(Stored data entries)
▶
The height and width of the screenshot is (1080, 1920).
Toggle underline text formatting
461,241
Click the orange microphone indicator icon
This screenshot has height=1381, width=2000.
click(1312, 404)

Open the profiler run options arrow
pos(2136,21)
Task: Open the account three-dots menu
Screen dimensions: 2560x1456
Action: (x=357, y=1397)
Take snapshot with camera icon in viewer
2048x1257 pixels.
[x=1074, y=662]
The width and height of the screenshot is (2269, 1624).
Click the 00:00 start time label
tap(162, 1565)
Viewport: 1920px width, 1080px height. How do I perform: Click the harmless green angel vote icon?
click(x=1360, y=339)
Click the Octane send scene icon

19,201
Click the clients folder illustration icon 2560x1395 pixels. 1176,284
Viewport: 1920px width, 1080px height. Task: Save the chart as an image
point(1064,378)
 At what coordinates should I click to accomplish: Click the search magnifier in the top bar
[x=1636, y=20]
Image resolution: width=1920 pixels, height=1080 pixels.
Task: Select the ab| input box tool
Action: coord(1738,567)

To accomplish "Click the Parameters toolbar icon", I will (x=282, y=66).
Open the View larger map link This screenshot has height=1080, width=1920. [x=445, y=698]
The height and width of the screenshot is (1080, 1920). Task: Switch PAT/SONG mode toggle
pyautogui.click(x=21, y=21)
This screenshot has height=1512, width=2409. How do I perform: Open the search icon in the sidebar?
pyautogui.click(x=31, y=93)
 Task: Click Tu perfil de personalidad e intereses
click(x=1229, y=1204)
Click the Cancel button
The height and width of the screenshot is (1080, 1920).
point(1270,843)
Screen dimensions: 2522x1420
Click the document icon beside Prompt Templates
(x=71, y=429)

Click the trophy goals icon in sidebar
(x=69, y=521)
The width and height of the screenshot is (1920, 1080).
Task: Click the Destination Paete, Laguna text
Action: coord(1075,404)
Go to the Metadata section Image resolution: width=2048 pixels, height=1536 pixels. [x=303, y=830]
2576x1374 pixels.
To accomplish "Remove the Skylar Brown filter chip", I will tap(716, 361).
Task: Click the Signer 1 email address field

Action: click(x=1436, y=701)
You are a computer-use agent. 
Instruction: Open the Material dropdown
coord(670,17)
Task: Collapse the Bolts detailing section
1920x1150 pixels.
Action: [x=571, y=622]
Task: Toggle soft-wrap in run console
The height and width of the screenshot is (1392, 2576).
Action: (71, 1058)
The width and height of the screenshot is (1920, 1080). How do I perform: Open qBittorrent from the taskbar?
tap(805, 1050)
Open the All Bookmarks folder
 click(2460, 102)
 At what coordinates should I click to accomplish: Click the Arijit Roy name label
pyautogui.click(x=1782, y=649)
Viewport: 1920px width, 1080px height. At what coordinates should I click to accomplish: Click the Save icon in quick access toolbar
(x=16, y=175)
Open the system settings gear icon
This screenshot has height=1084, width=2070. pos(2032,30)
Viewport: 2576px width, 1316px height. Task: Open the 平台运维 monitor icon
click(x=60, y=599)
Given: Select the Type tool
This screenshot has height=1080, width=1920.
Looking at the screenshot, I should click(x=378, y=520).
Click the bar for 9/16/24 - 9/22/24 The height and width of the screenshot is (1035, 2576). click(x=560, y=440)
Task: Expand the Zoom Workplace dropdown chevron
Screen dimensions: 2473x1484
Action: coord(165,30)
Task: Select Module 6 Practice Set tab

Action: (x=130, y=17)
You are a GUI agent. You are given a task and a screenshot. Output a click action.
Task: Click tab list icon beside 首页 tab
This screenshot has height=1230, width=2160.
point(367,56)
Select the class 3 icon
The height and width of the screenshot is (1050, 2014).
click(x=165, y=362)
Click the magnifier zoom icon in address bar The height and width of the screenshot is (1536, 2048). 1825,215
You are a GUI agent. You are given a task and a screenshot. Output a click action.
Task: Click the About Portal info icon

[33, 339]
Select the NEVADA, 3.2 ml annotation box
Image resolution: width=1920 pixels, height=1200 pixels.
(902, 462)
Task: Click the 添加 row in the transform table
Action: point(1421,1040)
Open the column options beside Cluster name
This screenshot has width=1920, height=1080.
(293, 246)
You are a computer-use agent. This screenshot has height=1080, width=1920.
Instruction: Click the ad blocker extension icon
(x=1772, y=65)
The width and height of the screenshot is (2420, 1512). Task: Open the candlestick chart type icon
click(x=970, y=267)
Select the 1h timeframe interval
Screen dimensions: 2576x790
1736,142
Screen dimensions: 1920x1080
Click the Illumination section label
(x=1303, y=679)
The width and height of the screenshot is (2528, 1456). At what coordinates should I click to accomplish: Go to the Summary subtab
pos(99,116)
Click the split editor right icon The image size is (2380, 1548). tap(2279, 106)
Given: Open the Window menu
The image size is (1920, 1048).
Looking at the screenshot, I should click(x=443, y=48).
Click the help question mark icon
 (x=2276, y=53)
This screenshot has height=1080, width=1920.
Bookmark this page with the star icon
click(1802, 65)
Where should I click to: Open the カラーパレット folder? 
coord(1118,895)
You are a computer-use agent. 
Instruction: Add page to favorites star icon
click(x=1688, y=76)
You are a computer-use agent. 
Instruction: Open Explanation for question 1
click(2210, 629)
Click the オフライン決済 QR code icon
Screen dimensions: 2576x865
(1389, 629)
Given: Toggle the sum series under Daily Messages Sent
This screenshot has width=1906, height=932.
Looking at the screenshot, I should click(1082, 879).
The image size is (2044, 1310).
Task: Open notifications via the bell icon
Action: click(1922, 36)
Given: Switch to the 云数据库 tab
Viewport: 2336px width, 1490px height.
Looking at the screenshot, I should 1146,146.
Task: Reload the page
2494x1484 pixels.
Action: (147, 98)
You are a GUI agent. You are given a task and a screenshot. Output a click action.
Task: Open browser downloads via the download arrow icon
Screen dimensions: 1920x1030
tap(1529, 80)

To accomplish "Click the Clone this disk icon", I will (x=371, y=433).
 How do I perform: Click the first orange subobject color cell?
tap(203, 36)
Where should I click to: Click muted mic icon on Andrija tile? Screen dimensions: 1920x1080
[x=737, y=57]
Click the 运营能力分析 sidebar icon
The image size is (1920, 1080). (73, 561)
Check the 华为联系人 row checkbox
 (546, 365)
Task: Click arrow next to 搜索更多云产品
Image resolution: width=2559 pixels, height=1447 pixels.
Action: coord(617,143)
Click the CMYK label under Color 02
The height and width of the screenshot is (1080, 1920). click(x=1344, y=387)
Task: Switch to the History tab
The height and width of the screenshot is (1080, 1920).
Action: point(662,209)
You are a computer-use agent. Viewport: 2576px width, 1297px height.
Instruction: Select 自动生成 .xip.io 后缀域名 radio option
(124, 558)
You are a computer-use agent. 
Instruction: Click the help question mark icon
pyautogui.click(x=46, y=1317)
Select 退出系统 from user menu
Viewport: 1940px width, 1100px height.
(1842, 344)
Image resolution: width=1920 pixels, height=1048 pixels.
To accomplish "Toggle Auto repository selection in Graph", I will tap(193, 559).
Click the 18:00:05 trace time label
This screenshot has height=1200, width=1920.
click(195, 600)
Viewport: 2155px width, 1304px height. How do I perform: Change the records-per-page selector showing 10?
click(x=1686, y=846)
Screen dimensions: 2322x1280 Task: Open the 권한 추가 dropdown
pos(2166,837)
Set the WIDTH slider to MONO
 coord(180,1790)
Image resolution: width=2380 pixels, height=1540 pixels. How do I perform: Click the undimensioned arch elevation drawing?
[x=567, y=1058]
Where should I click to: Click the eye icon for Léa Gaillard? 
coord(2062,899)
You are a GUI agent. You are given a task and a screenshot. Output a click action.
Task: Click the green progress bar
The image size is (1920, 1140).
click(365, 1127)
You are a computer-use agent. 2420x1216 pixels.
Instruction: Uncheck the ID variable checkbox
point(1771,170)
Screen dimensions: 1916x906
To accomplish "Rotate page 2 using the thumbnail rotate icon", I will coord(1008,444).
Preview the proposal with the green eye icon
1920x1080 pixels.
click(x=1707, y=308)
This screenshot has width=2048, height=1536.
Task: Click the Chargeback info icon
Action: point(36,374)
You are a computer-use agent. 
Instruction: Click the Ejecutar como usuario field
◀
DIRECTIONS FOR THIS TASK -> For the data shown above, give the number of lines where the word "will" appears, and nothing else.

COMPLETED EXERCISE -> 5